#### [Text section]
----
Years ago, when I served as a college administrator I had the privilege of meeting Linda Brown Thompson. If her name is not familiar, maybe a major court case on May 17, 1954, “Brown vs. Board of Education,” will help with identification.

The National Association for the Advancement of Colored People (NAACP) in Topeka, Kansas, recruited 13 black families to enroll their children in public white schools and the subsequent lawsuit against the Topeka school board soon followed. However, what we don’t often hear is that the goal of the NAACP was not necessarily to integrate schools. The issue was people being denied access to a school based on the color of their skin.

Oliver and Leola Brown, Linda’s parents, loved Monroe Elementary and its teachers and they knew she was getting a quality education there. The black schools were not inferior, but in some cases farther away, which in Linda’s case included walking several blocks and crossing busy streets only to eventually catch a bus that would transport her to school.

The courts ultimately agreed that separate education based on race is unconstitutional. However, some things got lost in translation. The supreme court declared: “Segregation of white and colored children in public schools has a detrimental effect upon the colored children … Segregation with the sanction of law has a tendency to retard the educational and mental development of Negro children.”
----
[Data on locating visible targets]
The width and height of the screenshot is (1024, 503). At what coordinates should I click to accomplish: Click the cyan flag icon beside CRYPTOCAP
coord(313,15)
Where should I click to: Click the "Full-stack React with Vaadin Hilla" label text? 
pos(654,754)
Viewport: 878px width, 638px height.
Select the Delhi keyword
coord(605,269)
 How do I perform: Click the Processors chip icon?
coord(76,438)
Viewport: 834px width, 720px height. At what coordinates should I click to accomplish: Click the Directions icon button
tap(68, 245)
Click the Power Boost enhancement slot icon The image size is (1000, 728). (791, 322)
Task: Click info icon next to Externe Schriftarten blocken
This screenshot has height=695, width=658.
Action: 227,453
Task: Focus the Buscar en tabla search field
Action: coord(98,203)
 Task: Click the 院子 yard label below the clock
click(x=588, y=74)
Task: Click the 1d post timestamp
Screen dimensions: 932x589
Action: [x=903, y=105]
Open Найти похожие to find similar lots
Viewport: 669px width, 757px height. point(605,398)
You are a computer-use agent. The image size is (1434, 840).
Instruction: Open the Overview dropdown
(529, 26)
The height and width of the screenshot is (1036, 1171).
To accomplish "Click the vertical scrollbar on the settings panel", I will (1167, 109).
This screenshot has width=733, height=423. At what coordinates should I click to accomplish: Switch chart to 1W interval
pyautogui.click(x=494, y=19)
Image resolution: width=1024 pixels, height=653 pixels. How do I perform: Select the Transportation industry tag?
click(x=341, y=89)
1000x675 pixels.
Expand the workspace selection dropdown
----
#### [To-do list]
1: For the text on Brown vs. Board of Education, answer yes or no for each statement and quote the words of the text that decide it: (a) The NAACP in Topeka recruited 13 black families. (b) Linda's parents were unhappy with Monroe Elementary. (c) The black schools are described as inferior.
2: Please update the records from the line containing "Task: Click the 1d post timestamp" through the end of the records, replacing "dropdown" with "drop-down menu" and changing nothing else; give only those lines.
The text and the records are separate, unrelated material.

#### [Per-task outputs]
1:
(a) Yes: "recruited 13 black families to enroll their children in public white schools"
(b) No: "loved Monroe Elementary and its teachers"
(c) No: "The black schools were not inferior"

2:
Task: Click the 1d post timestamp
Screen dimensions: 932x589
Action: [x=903, y=105]
Open Найти похожие to find similar lots
Viewport: 669px width, 757px height. point(605,398)
You are a computer-use agent. The image size is (1434, 840).
Instruction: Open the Overview drop-down menu
(529, 26)
The height and width of the screenshot is (1036, 1171).
To accomplish "Click the vertical scrollbar on the settings panel", I will (1167, 109).
This screenshot has width=733, height=423. At what coordinates should I click to accomplish: Switch chart to 1W interval
pyautogui.click(x=494, y=19)
Image resolution: width=1024 pixels, height=653 pixels. How do I perform: Select the Transportation industry tag?
click(x=341, y=89)
1000x675 pixels.
Expand the workspace selection drop-down menu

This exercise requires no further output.